Exercise brief
How many lines in the rows below contain the word "words"? Reply with the number alone.
**** Extracted data
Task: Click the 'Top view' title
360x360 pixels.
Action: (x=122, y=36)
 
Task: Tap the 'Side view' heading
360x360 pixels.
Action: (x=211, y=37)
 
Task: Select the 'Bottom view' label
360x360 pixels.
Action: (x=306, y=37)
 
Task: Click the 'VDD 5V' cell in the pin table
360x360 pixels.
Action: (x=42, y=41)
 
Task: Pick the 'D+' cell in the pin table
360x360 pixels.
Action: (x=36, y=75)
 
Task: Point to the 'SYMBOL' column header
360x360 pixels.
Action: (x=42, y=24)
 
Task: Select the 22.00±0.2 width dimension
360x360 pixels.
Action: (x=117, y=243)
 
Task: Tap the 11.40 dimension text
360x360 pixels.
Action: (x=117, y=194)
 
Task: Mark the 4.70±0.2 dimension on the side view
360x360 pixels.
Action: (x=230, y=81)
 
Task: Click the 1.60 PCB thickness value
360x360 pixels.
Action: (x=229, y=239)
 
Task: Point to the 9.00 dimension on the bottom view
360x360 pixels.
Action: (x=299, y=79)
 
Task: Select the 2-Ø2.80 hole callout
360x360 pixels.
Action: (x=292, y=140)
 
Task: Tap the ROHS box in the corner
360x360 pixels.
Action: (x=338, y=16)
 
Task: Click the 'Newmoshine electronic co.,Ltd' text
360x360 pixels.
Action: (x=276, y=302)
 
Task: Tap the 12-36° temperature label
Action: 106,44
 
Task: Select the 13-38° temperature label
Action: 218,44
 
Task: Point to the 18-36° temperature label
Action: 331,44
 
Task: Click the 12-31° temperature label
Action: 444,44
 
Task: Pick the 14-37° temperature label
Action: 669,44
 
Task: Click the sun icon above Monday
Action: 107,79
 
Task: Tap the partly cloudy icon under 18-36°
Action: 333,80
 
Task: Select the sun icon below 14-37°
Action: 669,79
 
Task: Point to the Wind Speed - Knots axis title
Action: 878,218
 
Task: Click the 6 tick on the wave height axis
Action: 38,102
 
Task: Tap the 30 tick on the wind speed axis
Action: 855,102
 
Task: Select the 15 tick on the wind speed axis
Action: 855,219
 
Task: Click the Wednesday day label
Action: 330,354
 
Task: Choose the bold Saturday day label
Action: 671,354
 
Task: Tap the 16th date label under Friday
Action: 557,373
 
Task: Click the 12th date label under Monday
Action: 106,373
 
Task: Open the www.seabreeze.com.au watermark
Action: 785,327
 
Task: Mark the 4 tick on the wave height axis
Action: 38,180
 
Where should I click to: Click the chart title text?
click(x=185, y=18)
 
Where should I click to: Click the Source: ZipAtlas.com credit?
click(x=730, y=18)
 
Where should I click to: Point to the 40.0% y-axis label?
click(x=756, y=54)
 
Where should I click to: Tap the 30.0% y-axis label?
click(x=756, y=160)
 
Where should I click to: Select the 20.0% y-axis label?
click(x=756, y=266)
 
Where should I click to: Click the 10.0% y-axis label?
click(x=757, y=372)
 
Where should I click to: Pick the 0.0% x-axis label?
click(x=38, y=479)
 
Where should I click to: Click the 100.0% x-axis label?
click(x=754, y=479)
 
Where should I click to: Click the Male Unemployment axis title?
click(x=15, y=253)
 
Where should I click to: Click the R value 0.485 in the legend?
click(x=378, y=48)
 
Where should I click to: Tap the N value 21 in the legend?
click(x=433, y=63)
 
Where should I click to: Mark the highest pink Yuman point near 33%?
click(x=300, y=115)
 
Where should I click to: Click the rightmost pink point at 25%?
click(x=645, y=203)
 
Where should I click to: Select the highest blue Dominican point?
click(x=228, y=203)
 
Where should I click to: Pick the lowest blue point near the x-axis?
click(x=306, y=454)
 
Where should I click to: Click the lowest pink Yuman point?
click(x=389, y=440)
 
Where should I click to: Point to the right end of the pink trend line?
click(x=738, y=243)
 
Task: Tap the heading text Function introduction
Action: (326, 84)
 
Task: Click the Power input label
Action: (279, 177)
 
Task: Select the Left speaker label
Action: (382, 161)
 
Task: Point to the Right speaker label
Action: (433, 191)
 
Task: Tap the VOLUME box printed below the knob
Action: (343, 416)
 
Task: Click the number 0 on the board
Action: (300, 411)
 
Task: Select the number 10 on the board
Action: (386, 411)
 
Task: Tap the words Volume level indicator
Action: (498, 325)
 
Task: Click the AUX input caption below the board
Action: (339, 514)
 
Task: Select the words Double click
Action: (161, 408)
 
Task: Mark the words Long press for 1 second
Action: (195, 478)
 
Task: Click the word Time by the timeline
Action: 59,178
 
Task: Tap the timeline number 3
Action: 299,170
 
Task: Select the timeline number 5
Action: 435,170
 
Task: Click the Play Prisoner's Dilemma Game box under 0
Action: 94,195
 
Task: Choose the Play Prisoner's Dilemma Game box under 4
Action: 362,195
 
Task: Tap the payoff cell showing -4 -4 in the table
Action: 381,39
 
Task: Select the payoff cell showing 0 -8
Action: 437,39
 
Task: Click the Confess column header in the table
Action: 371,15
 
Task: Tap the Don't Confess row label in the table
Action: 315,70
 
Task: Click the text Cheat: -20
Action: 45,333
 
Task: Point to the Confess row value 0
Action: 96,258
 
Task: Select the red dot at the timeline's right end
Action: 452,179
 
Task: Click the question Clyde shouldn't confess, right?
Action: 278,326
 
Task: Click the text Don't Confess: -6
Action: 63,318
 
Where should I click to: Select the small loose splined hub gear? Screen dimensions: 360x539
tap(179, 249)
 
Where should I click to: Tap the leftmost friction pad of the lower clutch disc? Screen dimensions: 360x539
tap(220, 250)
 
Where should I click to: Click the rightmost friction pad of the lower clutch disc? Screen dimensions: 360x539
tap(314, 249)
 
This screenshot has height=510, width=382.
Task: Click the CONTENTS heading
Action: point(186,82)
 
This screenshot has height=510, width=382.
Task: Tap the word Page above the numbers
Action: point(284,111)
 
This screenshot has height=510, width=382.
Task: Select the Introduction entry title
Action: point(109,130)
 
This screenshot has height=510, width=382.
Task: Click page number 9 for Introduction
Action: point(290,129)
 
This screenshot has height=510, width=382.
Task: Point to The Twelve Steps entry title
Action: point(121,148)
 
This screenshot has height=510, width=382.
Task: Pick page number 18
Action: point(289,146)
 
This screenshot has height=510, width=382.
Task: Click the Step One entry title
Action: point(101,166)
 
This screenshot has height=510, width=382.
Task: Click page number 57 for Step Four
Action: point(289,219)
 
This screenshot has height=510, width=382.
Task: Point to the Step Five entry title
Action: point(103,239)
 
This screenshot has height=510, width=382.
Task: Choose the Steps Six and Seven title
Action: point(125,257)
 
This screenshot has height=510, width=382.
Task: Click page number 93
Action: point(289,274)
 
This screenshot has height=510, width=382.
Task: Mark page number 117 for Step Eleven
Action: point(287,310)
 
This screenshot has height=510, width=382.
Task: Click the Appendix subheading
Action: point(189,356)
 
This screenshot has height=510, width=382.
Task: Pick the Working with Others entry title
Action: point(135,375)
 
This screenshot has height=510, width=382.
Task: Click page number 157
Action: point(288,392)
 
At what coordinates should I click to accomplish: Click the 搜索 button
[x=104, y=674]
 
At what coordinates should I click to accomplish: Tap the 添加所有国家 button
********
Task response
3